[STATED PROBLEM] Copy the material below, putting "desktop assistant" wherever "computer-use agent" appears and changing nothing else.

╭──

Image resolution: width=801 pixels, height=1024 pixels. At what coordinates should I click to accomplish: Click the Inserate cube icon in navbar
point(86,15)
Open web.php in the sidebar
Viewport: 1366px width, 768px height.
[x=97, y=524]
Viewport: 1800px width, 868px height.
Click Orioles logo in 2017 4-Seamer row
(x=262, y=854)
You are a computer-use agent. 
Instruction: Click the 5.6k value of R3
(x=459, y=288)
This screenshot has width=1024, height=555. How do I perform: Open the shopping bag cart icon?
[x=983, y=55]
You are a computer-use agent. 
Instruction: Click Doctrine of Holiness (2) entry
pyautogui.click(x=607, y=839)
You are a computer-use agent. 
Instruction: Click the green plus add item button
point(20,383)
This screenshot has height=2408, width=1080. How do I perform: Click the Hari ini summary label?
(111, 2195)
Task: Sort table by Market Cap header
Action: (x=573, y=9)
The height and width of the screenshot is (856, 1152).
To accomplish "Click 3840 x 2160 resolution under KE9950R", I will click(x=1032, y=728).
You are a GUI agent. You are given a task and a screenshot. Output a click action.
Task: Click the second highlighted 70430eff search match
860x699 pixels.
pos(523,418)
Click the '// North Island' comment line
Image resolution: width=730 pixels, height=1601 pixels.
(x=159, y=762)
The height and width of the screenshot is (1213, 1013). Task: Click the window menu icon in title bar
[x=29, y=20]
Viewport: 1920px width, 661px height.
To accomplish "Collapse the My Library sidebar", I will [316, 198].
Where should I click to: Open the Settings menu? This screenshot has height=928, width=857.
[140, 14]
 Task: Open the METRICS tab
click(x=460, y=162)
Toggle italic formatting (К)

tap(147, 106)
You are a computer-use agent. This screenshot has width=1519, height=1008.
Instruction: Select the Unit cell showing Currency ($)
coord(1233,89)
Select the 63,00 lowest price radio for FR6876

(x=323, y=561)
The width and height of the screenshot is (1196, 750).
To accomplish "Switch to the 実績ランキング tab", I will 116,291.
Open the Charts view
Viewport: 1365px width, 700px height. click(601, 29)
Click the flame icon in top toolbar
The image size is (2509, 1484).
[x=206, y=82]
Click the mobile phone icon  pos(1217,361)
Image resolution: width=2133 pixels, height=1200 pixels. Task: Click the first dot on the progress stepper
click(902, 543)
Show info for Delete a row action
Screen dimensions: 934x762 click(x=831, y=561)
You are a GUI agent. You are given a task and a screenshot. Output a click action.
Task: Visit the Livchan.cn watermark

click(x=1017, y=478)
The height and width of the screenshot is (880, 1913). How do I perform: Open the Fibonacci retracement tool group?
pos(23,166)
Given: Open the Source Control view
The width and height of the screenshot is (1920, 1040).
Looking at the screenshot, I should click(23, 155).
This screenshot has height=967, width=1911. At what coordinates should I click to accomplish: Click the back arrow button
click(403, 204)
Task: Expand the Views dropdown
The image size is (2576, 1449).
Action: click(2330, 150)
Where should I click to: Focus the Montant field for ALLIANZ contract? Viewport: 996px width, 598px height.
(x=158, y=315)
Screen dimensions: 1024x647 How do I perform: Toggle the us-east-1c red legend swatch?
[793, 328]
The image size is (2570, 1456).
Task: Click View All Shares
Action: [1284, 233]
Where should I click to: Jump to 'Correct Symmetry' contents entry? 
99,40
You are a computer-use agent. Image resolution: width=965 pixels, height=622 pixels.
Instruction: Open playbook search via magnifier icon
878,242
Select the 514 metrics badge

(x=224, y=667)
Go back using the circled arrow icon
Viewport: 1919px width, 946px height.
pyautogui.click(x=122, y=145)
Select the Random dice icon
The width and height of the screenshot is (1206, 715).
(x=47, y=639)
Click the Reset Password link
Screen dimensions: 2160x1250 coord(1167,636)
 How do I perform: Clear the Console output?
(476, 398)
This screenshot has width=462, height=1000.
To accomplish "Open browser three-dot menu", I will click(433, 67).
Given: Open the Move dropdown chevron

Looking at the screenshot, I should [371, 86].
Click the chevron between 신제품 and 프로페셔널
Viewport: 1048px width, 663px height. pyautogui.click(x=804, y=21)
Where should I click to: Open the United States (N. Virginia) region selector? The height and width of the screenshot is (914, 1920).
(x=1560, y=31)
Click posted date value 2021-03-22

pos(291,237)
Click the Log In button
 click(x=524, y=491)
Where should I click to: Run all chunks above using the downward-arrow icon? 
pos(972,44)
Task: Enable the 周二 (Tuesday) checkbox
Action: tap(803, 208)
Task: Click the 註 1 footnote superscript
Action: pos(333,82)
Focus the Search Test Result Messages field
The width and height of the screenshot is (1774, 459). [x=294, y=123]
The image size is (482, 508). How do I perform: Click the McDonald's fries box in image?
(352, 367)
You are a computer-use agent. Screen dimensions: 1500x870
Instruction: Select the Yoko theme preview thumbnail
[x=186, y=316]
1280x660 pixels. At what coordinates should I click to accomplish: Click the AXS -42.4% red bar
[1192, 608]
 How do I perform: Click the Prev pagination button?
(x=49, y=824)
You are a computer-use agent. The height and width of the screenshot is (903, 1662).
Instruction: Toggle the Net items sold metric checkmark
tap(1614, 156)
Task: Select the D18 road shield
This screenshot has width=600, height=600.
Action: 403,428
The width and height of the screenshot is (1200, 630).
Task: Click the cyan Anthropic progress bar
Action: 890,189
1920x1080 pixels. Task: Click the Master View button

╰──

[RESULT BELOW]
Image resolution: width=801 pixels, height=1024 pixels. At what coordinates should I click to accomplish: Click the Inserate cube icon in navbar
point(86,15)
Open web.php in the sidebar
Viewport: 1366px width, 768px height.
[x=97, y=524]
Viewport: 1800px width, 868px height.
Click Orioles logo in 2017 4-Seamer row
(x=262, y=854)
You are a desktop assistant. 
Instruction: Click the 5.6k value of R3
(x=459, y=288)
This screenshot has width=1024, height=555. How do I perform: Open the shopping bag cart icon?
[x=983, y=55]
You are a desktop assistant. 
Instruction: Click Doctrine of Holiness (2) entry
pyautogui.click(x=607, y=839)
You are a desktop assistant. 
Instruction: Click the green plus add item button
point(20,383)
This screenshot has height=2408, width=1080. How do I perform: Click the Hari ini summary label?
(111, 2195)
Task: Sort table by Market Cap header
Action: (x=573, y=9)
The height and width of the screenshot is (856, 1152).
To accomplish "Click 3840 x 2160 resolution under KE9950R", I will click(x=1032, y=728).
You are a GUI agent. You are given a task and a screenshot. Output a click action.
Task: Click the second highlighted 70430eff search match
860x699 pixels.
pos(523,418)
Click the '// North Island' comment line
Image resolution: width=730 pixels, height=1601 pixels.
(x=159, y=762)
The height and width of the screenshot is (1213, 1013). Task: Click the window menu icon in title bar
[x=29, y=20]
Viewport: 1920px width, 661px height.
To accomplish "Collapse the My Library sidebar", I will [316, 198].
Where should I click to: Open the Settings menu? This screenshot has height=928, width=857.
[140, 14]
 Task: Open the METRICS tab
click(x=460, y=162)
Toggle italic formatting (К)

tap(147, 106)
You are a desktop assistant. This screenshot has width=1519, height=1008.
Instruction: Select the Unit cell showing Currency ($)
coord(1233,89)
Select the 63,00 lowest price radio for FR6876

(x=323, y=561)
The width and height of the screenshot is (1196, 750).
To accomplish "Switch to the 実績ランキング tab", I will 116,291.
Open the Charts view
Viewport: 1365px width, 700px height. click(601, 29)
Click the flame icon in top toolbar
The image size is (2509, 1484).
[x=206, y=82]
Click the mobile phone icon  pos(1217,361)
Image resolution: width=2133 pixels, height=1200 pixels. Task: Click the first dot on the progress stepper
click(902, 543)
Show info for Delete a row action
Screen dimensions: 934x762 click(x=831, y=561)
You are a GUI agent. You are given a task and a screenshot. Output a click action.
Task: Visit the Livchan.cn watermark

click(x=1017, y=478)
The height and width of the screenshot is (880, 1913). How do I perform: Open the Fibonacci retracement tool group?
pos(23,166)
Given: Open the Source Control view
The width and height of the screenshot is (1920, 1040).
Looking at the screenshot, I should click(23, 155).
This screenshot has height=967, width=1911. At what coordinates should I click to accomplish: Click the back arrow button
click(403, 204)
Task: Expand the Views dropdown
The image size is (2576, 1449).
Action: click(2330, 150)
Where should I click to: Focus the Montant field for ALLIANZ contract? Viewport: 996px width, 598px height.
(x=158, y=315)
Screen dimensions: 1024x647 How do I perform: Toggle the us-east-1c red legend swatch?
[793, 328]
The image size is (2570, 1456).
Task: Click View All Shares
Action: [1284, 233]
Where should I click to: Jump to 'Correct Symmetry' contents entry? 
99,40
You are a desktop assistant. Image resolution: width=965 pixels, height=622 pixels.
Instruction: Open playbook search via magnifier icon
878,242
Select the 514 metrics badge

(x=224, y=667)
Go back using the circled arrow icon
Viewport: 1919px width, 946px height.
pyautogui.click(x=122, y=145)
Select the Random dice icon
The width and height of the screenshot is (1206, 715).
(x=47, y=639)
Click the Reset Password link
Screen dimensions: 2160x1250 coord(1167,636)
 How do I perform: Clear the Console output?
(476, 398)
This screenshot has width=462, height=1000.
To accomplish "Open browser three-dot menu", I will click(433, 67).
Given: Open the Move dropdown chevron

Looking at the screenshot, I should [371, 86].
Click the chevron between 신제품 and 프로페셔널
Viewport: 1048px width, 663px height. pyautogui.click(x=804, y=21)
Where should I click to: Open the United States (N. Virginia) region selector? The height and width of the screenshot is (914, 1920).
(x=1560, y=31)
Click posted date value 2021-03-22

pos(291,237)
Click the Log In button
 click(x=524, y=491)
Where should I click to: Run all chunks above using the downward-arrow icon? 
pos(972,44)
Task: Enable the 周二 (Tuesday) checkbox
Action: tap(803, 208)
Task: Click the 註 1 footnote superscript
Action: pos(333,82)
Focus the Search Test Result Messages field
The width and height of the screenshot is (1774, 459). [x=294, y=123]
The image size is (482, 508). How do I perform: Click the McDonald's fries box in image?
(352, 367)
You are a desktop assistant. Screen dimensions: 1500x870
Instruction: Select the Yoko theme preview thumbnail
[x=186, y=316]
1280x660 pixels. At what coordinates should I click to accomplish: Click the AXS -42.4% red bar
[1192, 608]
 How do I perform: Click the Prev pagination button?
(x=49, y=824)
You are a desktop assistant. The height and width of the screenshot is (903, 1662).
Instruction: Toggle the Net items sold metric checkmark
tap(1614, 156)
Task: Select the D18 road shield
This screenshot has width=600, height=600.
Action: 403,428
The width and height of the screenshot is (1200, 630).
Task: Click the cyan Anthropic progress bar
Action: 890,189
1920x1080 pixels. Task: Click the Master View button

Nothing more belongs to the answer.